**Requirement:**
Could you quote each of the entries below word for word, leaving out the picture?

**Recorded data:**
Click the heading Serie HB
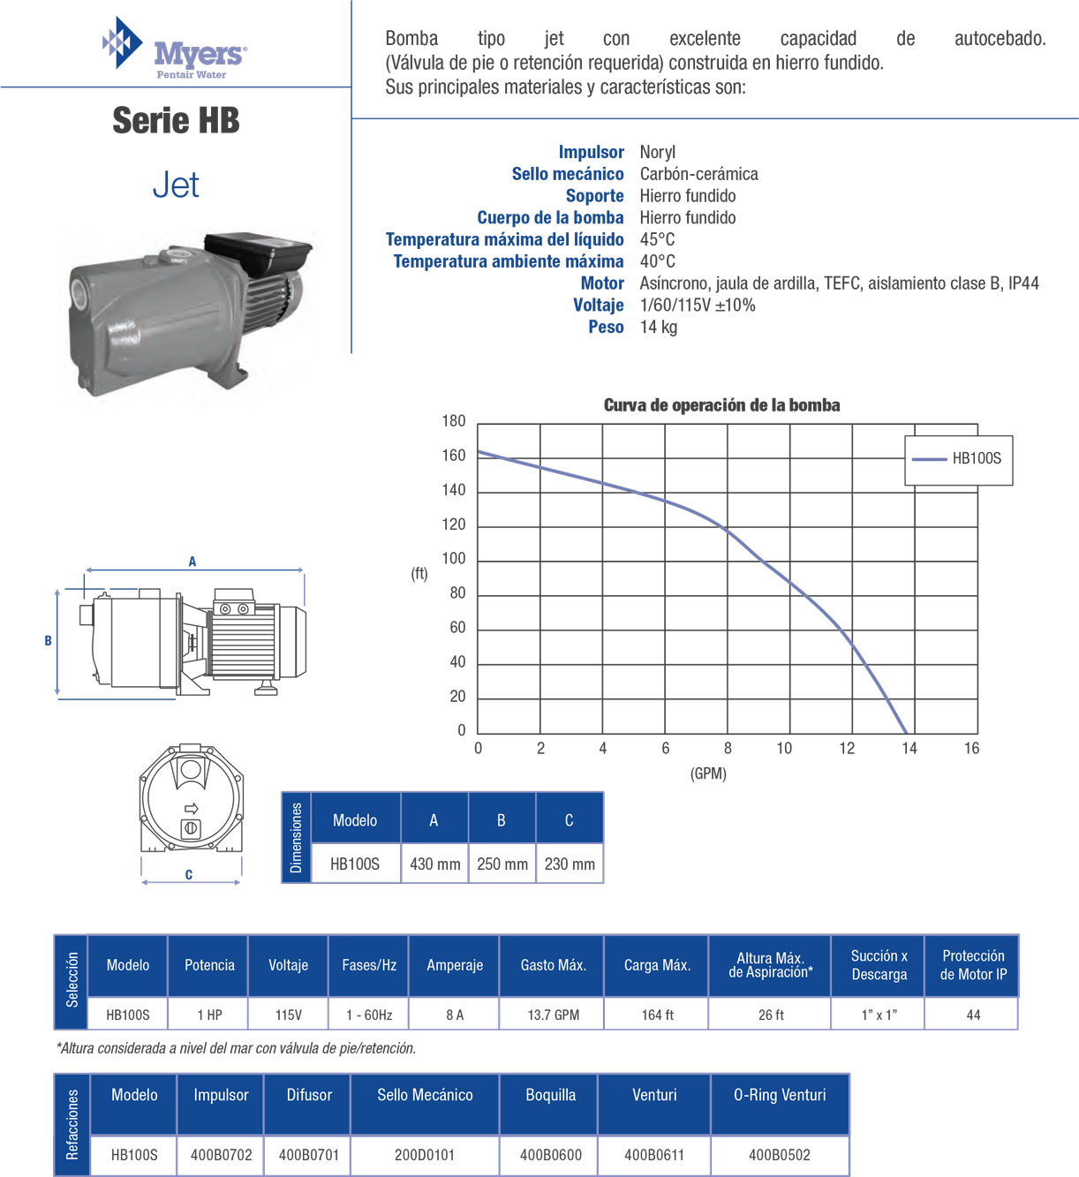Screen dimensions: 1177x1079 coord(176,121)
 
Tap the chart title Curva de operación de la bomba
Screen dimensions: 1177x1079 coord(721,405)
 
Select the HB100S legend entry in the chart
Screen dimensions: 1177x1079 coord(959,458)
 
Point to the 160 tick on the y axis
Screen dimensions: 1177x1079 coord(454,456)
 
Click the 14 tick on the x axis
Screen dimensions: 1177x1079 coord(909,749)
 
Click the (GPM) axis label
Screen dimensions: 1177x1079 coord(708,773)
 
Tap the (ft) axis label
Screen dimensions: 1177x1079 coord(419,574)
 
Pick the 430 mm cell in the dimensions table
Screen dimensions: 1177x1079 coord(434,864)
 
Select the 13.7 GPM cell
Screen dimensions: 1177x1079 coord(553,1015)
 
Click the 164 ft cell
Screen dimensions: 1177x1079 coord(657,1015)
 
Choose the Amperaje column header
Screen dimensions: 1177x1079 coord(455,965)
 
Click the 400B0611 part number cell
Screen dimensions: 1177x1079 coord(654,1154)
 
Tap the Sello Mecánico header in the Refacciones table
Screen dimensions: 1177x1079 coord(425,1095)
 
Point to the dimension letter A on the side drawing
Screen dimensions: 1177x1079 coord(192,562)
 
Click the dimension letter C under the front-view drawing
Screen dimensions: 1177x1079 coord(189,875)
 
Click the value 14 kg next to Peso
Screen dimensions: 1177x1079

**Task answer:**
Click the heading Serie HB
Screen dimensions: 1177x1079 coord(176,121)
 
Tap the chart title Curva de operación de la bomba
Screen dimensions: 1177x1079 coord(721,405)
 
Select the HB100S legend entry in the chart
Screen dimensions: 1177x1079 coord(959,458)
 
Point to the 160 tick on the y axis
Screen dimensions: 1177x1079 coord(454,456)
 
Click the 14 tick on the x axis
Screen dimensions: 1177x1079 coord(909,749)
 
Click the (GPM) axis label
Screen dimensions: 1177x1079 coord(708,773)
 
Tap the (ft) axis label
Screen dimensions: 1177x1079 coord(419,574)
 
Pick the 430 mm cell in the dimensions table
Screen dimensions: 1177x1079 coord(434,864)
 
Select the 13.7 GPM cell
Screen dimensions: 1177x1079 coord(553,1015)
 
Click the 164 ft cell
Screen dimensions: 1177x1079 coord(657,1015)
 
Choose the Amperaje column header
Screen dimensions: 1177x1079 coord(455,965)
 
Click the 400B0611 part number cell
Screen dimensions: 1177x1079 coord(654,1154)
 
Tap the Sello Mecánico header in the Refacciones table
Screen dimensions: 1177x1079 coord(425,1095)
 
Point to the dimension letter A on the side drawing
Screen dimensions: 1177x1079 coord(192,562)
 
Click the dimension letter C under the front-view drawing
Screen dimensions: 1177x1079 coord(189,875)
 
Click the value 14 kg next to Peso
Screen dimensions: 1177x1079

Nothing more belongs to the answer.